Tyvaso — Blue Cross Blue Shield of Oklahoma
pulmonary arterial hypertension (PAH, WHO Group 1)
Initial criteria
- ONE of the following:
- A. Continuation of therapy: prescriber states the patient has been treated with the requested agent (not samples) within past 90 days AND at risk if therapy is changed, AND patient has an FDA labeled indication for the requested agent and route of administration.
- B. Chronic thromboembolic pulmonary hypertension (CTEPH, WHO Group 4): requested agent is Adempas; diagnosis confirmed by ventilation-perfusion scan and selective pulmonary angiography; mean pulmonary artery pressure >20 mmHg; pulmonary capillary wedge pressure ≤15 mmHg; pulmonary vascular resistance >2 Wood units; ONE of: patient not a candidate for surgery OR has had pulmonary endarterectomy and has persistent/recurrent disease; patient will NOT use requested agent with a PDE5 inhibitor (e.g., tadalafil, sildenafil).
- C. Pulmonary arterial hypertension (PAH, WHO Group 1): diagnosis confirmed by right heart catheterization; mean pulmonary artery pressure >20 mmHg; pulmonary capillary wedge pressure ≤15 mmHg; pulmonary vascular resistance >2 Wood units; if Winrevair, patient is not pregnant or planning pregnancy; if PDE5 inhibitor or Adempas type agent, not used in combination with another PDE5 inhibitor; ONE of the following therapy structures:
- • Monotherapy with a non‑Winrevair agent; OR
- • Dual therapy: one agent from two classes (ERA, PDE5i, prostanoid) OR ERA + sGC (Adempas) after unacceptable response to ERA + PDE5i; OR
- • Triple therapy: ERA + PDE5i + prostanoid for high‑risk or WHO IV; OR ERA + PDE5i + Winrevair/prostanoid after inadequate response to ≥2 PAH classes; OR
- • Quadruple therapy: patient high risk or WHO IV; 4 agents from different classes; inadequate response to ≥3 PAH classes; AND ONE of: prostanoid started, OR intolerance/contraindication/hypersensitivity to all prostanoids.
- D. Pulmonary hypertension with interstitial lung disease (PH‑ILD, WHO Group 3): requested agent Tyvaso or Yutrepia; diagnosis confirmed by right heart catheterization; mean pulmonary artery pressure >20 mmHg; pulmonary capillary wedge pressure ≤ 15 mmHg; pulmonary vascular resistance > 2 Wood units; PH‑ILD assessed using risk factors, trajectory, imaging, etc.; extensive parenchymal changes on CT; BOTH patient currently treated with and will continue standard ILD therapy (e.g., Ofev).
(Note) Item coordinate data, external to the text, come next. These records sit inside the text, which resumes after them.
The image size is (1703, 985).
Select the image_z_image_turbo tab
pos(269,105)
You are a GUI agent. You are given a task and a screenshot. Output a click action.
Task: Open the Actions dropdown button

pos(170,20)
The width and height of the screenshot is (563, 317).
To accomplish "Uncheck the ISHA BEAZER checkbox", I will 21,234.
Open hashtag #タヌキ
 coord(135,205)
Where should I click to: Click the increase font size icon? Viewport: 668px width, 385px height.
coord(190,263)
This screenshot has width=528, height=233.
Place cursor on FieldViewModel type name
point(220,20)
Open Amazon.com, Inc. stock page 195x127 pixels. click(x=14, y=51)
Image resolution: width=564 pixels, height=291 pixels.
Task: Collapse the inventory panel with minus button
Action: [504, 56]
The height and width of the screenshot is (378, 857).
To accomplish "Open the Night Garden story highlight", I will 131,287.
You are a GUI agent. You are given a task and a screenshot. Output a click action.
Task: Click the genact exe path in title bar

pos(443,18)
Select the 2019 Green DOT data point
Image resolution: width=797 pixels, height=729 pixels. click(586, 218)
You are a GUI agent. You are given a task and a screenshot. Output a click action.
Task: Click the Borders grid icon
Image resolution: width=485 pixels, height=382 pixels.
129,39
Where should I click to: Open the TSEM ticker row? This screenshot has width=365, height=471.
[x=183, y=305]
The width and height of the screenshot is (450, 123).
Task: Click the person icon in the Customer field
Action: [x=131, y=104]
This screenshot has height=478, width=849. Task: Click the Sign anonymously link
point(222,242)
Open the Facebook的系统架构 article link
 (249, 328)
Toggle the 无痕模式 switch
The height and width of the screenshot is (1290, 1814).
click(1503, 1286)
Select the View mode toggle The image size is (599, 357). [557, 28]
- E. Raynaud’s phenomenon: requested agent Adcirca or Revatio; not concurrently taking oral erectile‑dysfunction agent (Cialis, Levitra, Viagra) or guanylate‑cyclase stimulator (Adempas); ONE of: tried dihydropyridine calcium‑channel blocker, OR intolerance/hypersensitivity, OR FDA contraindication to all such agents.
- F. Other FDA labeled indication for requested agent and route of administration.
- If FDA labeled indication: patient’s age within labeling OR supported off‑label use for age.
- If request is for branded form (Revatio tablet, Adcirca, Tadliq, Tracleer, Letairis, Revatio oral suspension, Liqrev): ONE of the following—use in stage‑4 metastatic cancer per criteria; stable on brand; inadequate response or adverse event with corresponding generic; intolerance/hypersensitivity; contraindication; expected ineffectiveness or barrier to adherence; medical necessity; prior different drug in class discontinued due to lack of efficacy; or documented support for brand use. Chart notes required as indicated.
- Prescriber is a specialist (e.g., cardiologist, pulmonologist) or has consulted one.
- Patient does NOT have FDA labeled contraindications to requested agent.